Colorado Hunter: Paying homage to ‘Bear Bill’ |

Colorado Hunter: Paying homage to ‘Bear Bill’

Dan Olsen/For Colorado Hunter
The tombstone of noted bear hunter William Harvey.
Courtesy Photo

Have some extra time after your hunt? Visit the cemetery in Steamboat Springs to pay your respects to “Bear Bill,” a Civil War veteran who likely tallied more bear kills than most Northwest Colorado hunters combined.

William E. Harvey killed so many bears in Routt County that he was affectionately known throughout the Yampa Valley as “Bear Bill.” His tombstone in the Steamboat Springs Cemetery proudly claims 56 kills in his 75 years of life, before his death on Sept. 14, 1914.

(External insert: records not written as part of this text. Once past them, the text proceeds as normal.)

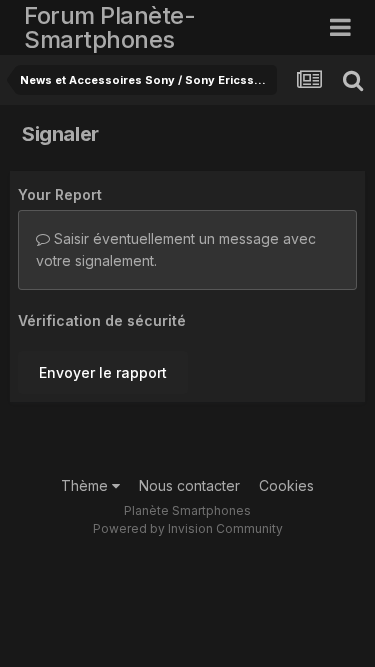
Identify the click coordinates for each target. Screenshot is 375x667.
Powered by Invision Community (188, 528)
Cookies (286, 485)
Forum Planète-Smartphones (109, 27)
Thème (86, 485)
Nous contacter (189, 485)
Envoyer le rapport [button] (103, 372)
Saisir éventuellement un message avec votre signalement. (176, 249)
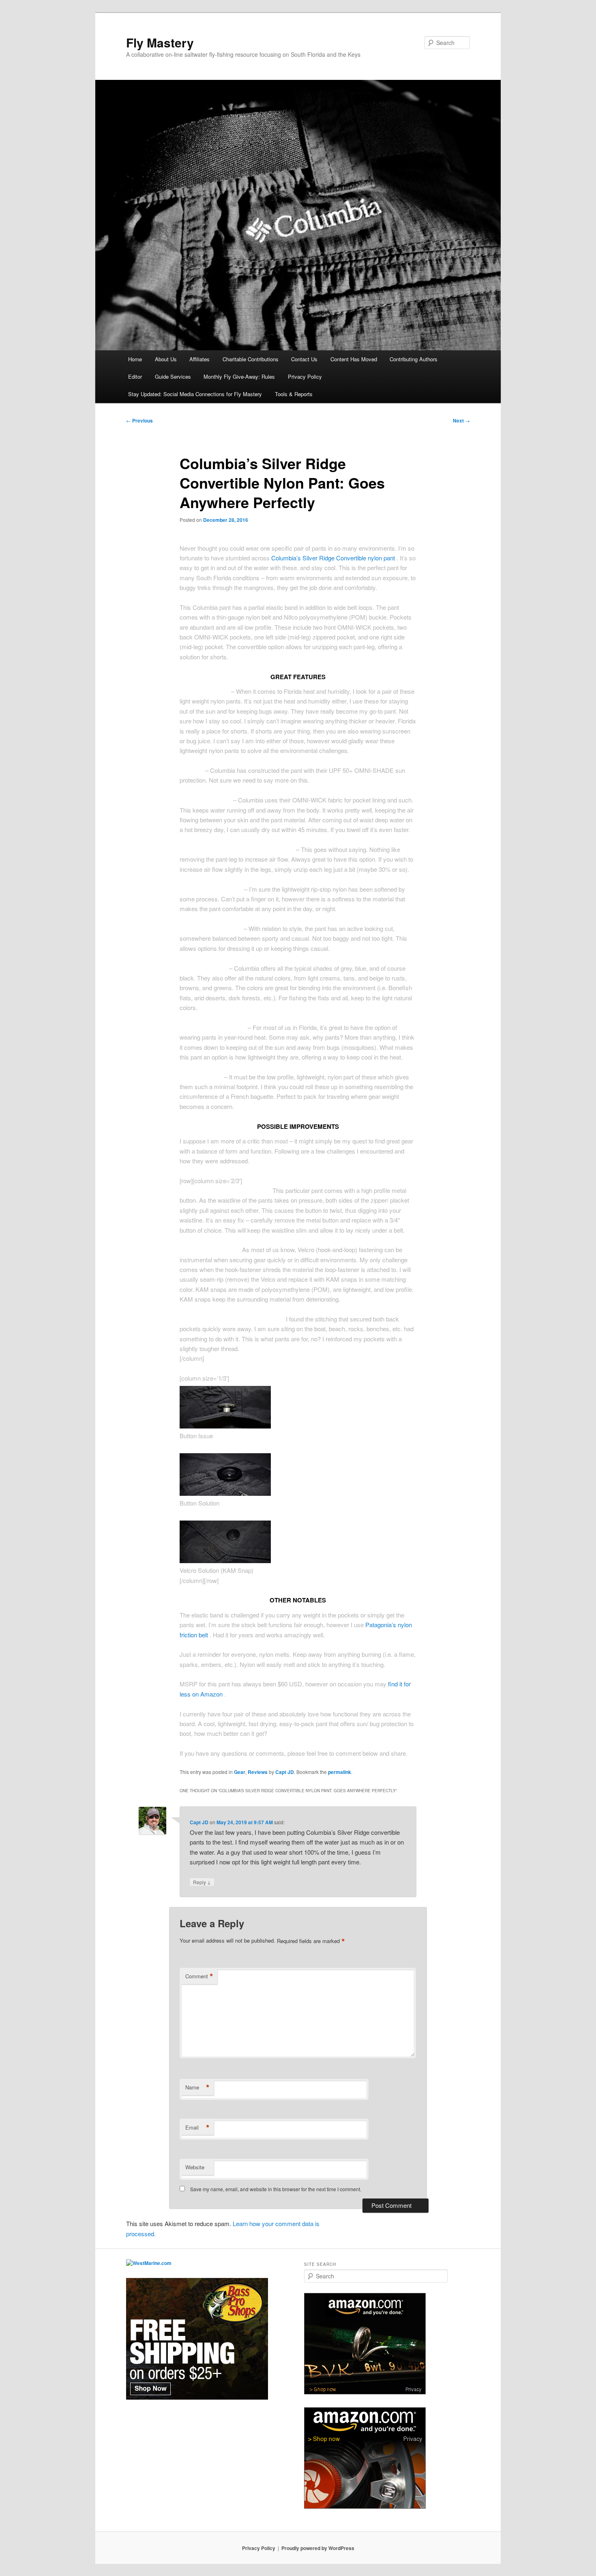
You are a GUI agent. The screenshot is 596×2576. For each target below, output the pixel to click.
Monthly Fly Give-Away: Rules (239, 376)
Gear (239, 1772)
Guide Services (173, 376)
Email (197, 2127)
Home (135, 359)
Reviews (258, 1772)
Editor (135, 376)
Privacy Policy (305, 376)
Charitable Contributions (251, 359)
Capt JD (284, 1772)
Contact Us (304, 359)
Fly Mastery (160, 42)
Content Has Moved (353, 359)
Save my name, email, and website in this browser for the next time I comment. (275, 2189)
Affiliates (199, 359)
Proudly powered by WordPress (317, 2548)
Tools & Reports (294, 394)
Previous (139, 420)
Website (194, 2167)
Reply (202, 1881)
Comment (199, 1976)
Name (197, 2087)
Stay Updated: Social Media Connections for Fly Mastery (195, 394)
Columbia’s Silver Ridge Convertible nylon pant (334, 557)
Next (461, 420)
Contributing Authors (413, 359)
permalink (339, 1772)
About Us (166, 359)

“That’s definitely a pretty impressive number,” says local hunter Cedar Beauregard. “Although I did hear of a sheep hunter up north who said he had more than 100.”

Making Harvey’s feat even more impressive is that Harvey was wounded in his left eye and leg, likely at Shiloh, when serving as a Kentucky Volunteer with the Union Army during the Civil War. According to an 1890 census, his enlistment was August 6, 1861, serving in the 2nd Regiment of Company A in the cavalry.

In the 1880s, Harvey homesteaded on what is now the Brenner Ranch near Steamboat. Hunting into his 70s, Harvey averaged nearly two bears each year for his thirty years of hunting, despite his war injuries. His obituary listed him as an unmarried rancher, hunter, and soldier.